Made during the brief studio eclipse of 1971, M&M was Cassavetes’ sixth film as director. His friend Seymour Cassel had been directly involved in all bar one of them (Husbands) in various capacities. They met in 1957 when Seymour came across an advertisement for a free acting workshop. He told John how he had just come out of the army and taken some acting classes at the American Theatre Wing (Dustin Hoffman and Faye Dunaway were classmates)… How he had grown up in showbiz: his father owned a nightclub, his mom was a burlesque dancer at Minsky’s. At four he was performing with the baggy pants comics: “I used to run on stage, pull the clown’s pants down and steal his wallet.” Backstage, everywhere, there were girls, girls, girls.

Cassel came too late to join the workshop, but just in time to help out behind the scenes on Cassavetes’ groundbreaking directorial debut, Shadows. This was a genuine DIY independent film, and Cassel lent his hand to everything (you can spot him on camera for a few seconds too). His game attitude, lack of interest in money and joie de vivre were qualities Cassavetes looked for in a collaborator, and they became fast friends.

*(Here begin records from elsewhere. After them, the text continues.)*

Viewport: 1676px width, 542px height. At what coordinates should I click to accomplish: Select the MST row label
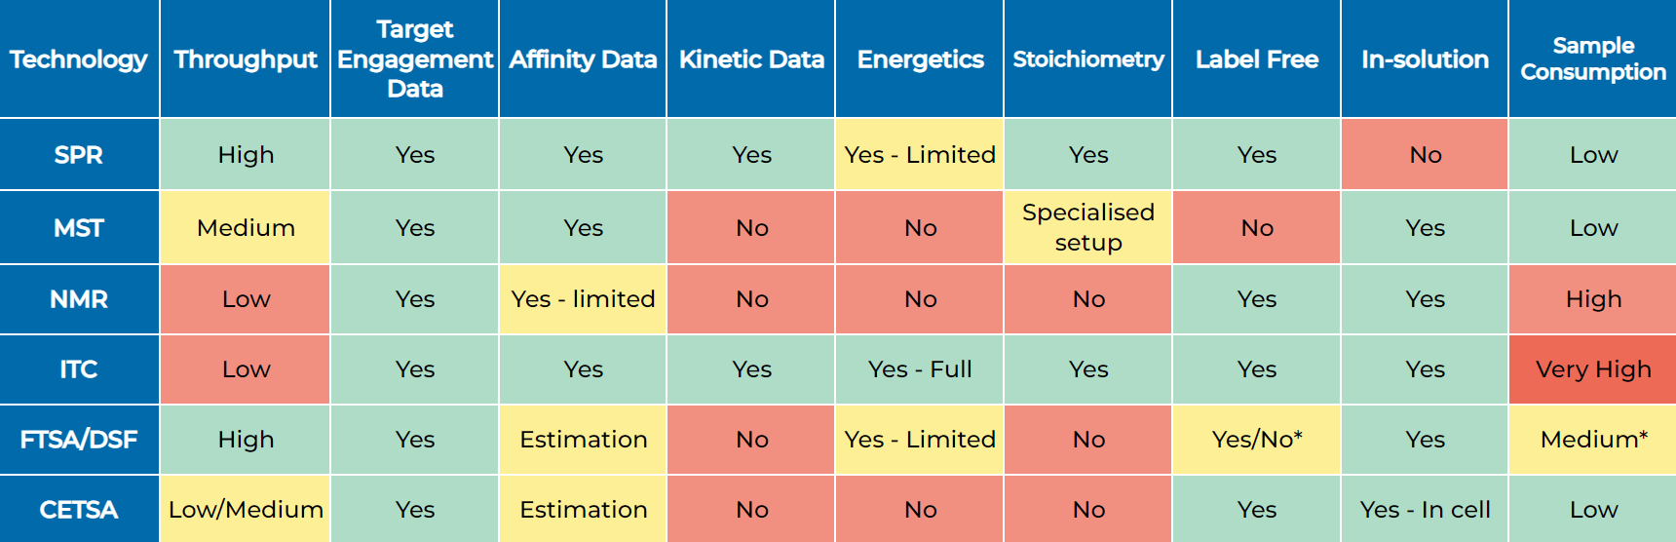[79, 228]
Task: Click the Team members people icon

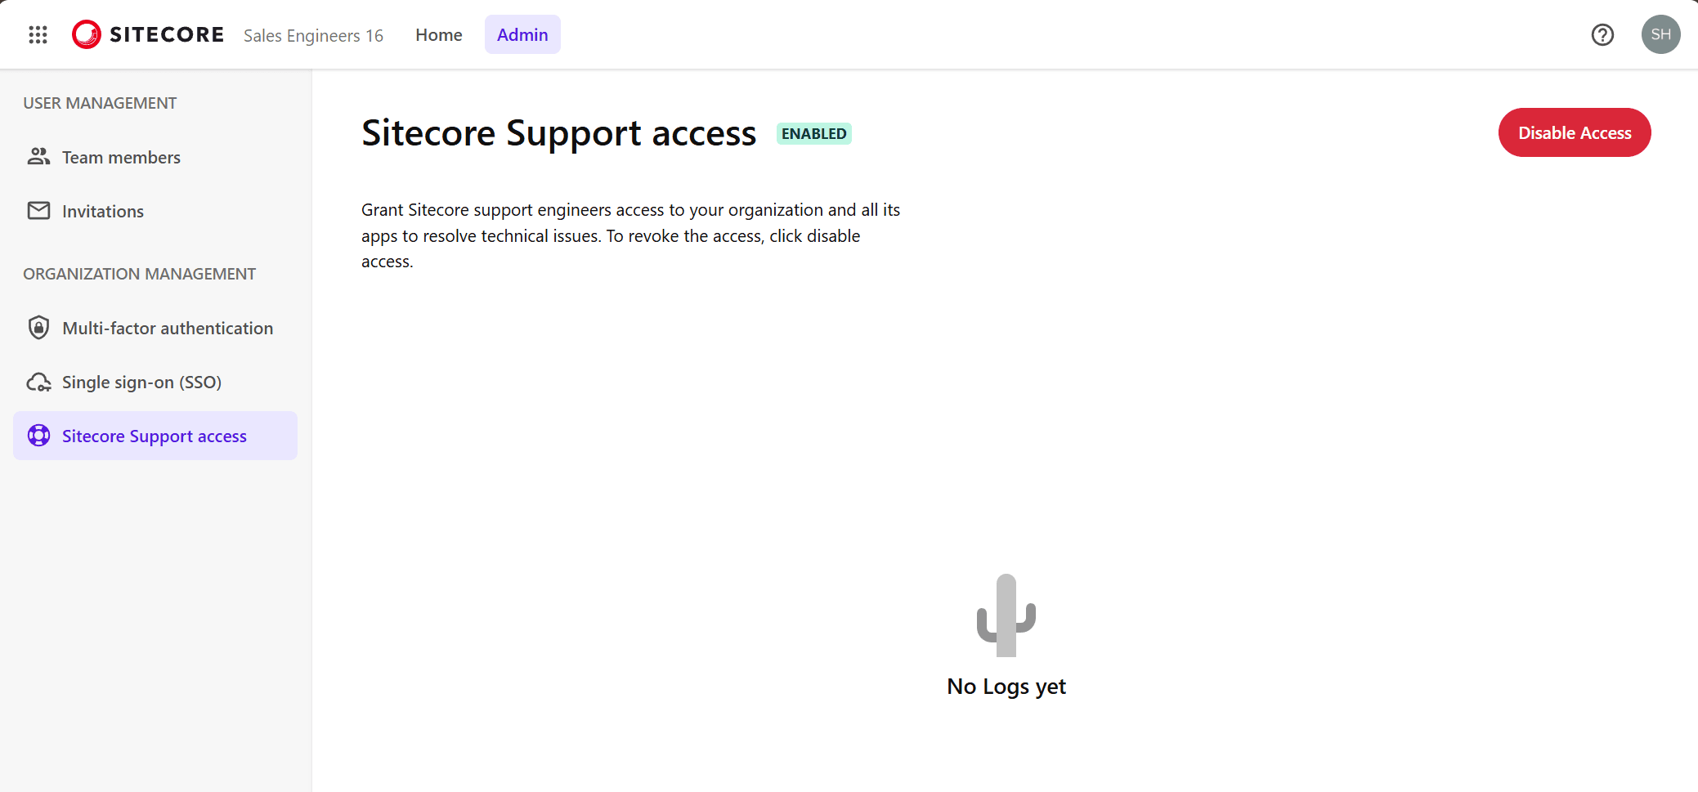Action: [38, 157]
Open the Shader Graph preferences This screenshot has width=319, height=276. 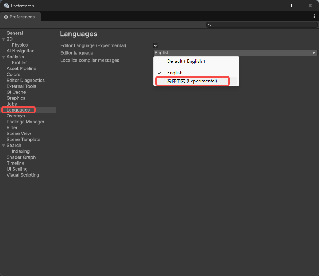pyautogui.click(x=21, y=157)
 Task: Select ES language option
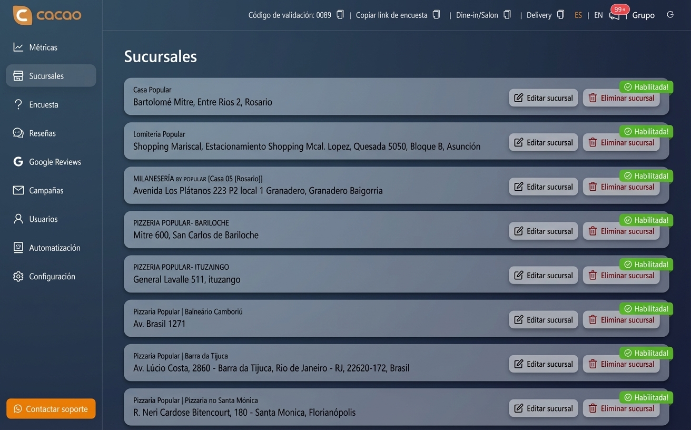578,15
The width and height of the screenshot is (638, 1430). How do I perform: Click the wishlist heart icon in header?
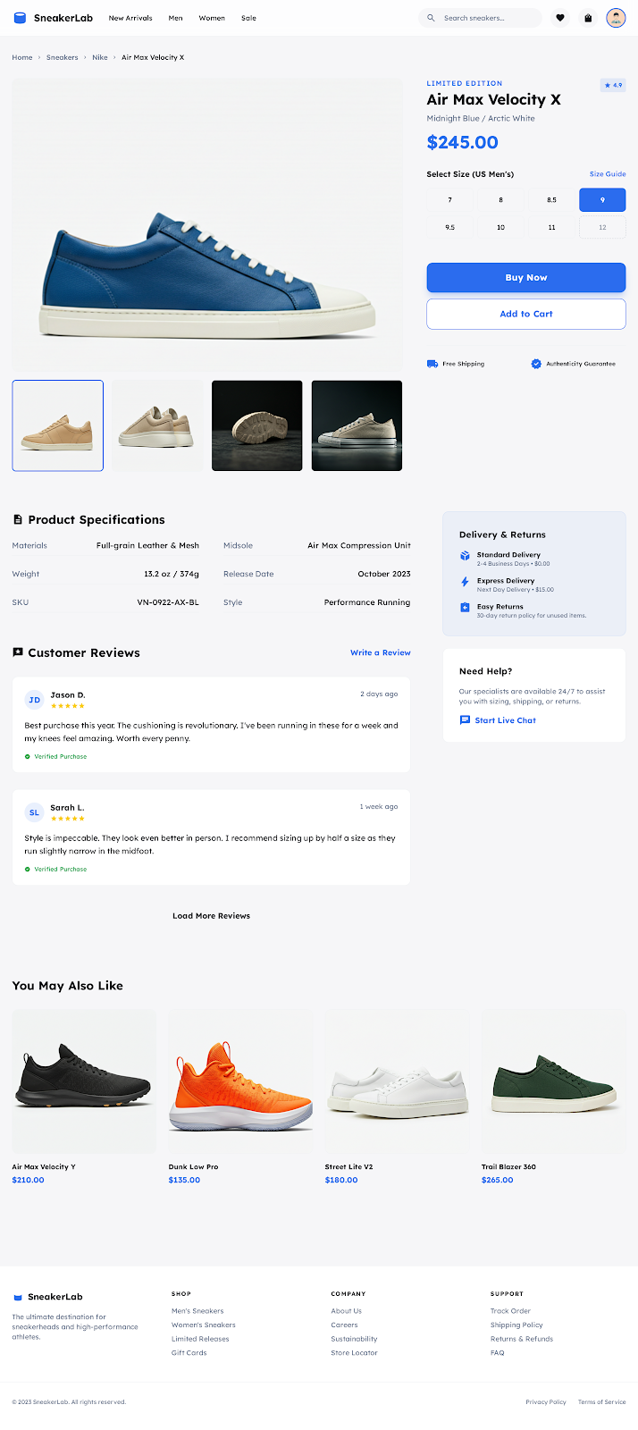560,18
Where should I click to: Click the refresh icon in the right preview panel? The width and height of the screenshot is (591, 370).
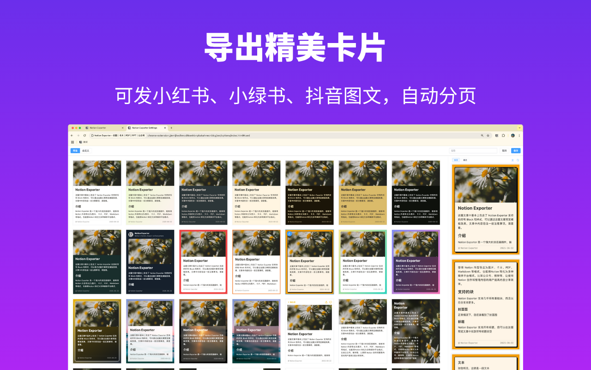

When the New York actor-director went West, Cassel soon followed. He has a supporting role in Too Late Blues, Cassavetes’ first studio film, and on A Child Is Waiting he helped out behind the scenes with the developmentally challenged kids who appeared in the movie. And then, when Cassavetes fell out of favour in Hollywood and returned to his own brand of home movie-making with Faces, shot during six long months of nights in 1965, Cassel was there beside him, in the pivotal role of Chet, who flirts with a group of middle-aged married women and takes one of them (Maria – played by Lynn Carlin) to bed.

Faces (1968)

Faces (1968)

Released in 1968, Faces is a tough, grueling film, a portrait of unhappy, supposedly successful people floundering to reconnect with their feelings. Chet comes into the movie late and turns it upside down with his natural charisma, his sexual confidence and kindness. He’s the life force, a hippie before the fact, and an inkling of escape from the mechanical, mercenary drudgery of the material world. Cassel was recognised with an Academy Award Nomination for Best Supporting Actor; not that it led to bigger or better parts until his friend Cassavetes wrote Moskowitz for him – his first and only lead.

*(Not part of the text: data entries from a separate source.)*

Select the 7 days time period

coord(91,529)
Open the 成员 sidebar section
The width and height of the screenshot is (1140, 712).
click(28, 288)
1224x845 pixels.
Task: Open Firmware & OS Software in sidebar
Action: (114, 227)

When Hollywood powerbroker Lew Wasserman saw Minnie and Moskowitz his verdict was cutting: “Terrific picture. Too bad you didn’t make it with stars.” Of course that was the point of the picture: that the movies lie and stars don’t exist in real life. Cassel was probably too easy-going to have that kind of a career in any case; he’d rather have fun.

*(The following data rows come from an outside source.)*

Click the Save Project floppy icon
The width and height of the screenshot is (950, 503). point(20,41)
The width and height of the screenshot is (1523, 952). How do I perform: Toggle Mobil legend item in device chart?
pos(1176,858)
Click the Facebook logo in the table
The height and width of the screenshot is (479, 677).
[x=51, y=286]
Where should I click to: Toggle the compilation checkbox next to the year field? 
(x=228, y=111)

There were more pictures to make with John: he’s in Killing of a Chinese Bookie, Opening Night and Love Streams. He popped up in Ken Russell’s Valentino, got coked up with Peckinpah on Convoy, and has small parts in a couple of Nic Roeg movies (Track 29; Cold Heaven).

In the Soup (1992)

In the Soup (1992)

When Cassavetes came into posthumous fashion amidst the resurgent US independent scene of the late 1980s and 90s, Cassel found himself more popular than ever, cast in juicy, talismanic character parts in cool movies by directors like Steve Buscemi (Trees Lounge, Animal Factory, Lonesome Jim), Dennis Hopper (Colors, Chasers), Alexandre Rockwell (In the Soup), Christopher Munch, Jonathan Parker…

And of course there was Wes Anderson, who took a special shine to him. He was Max Fischer’s barber dad in Rushmore, a study in quiet dignity; in the outer circle of The Royal Tenenbaums; and Esteban, Steve Zissou’s ill-fated diving buddy, eaten, “chewed!”, by a Jaguar Shark at the beginning of The Life Aquatic. We will remember him.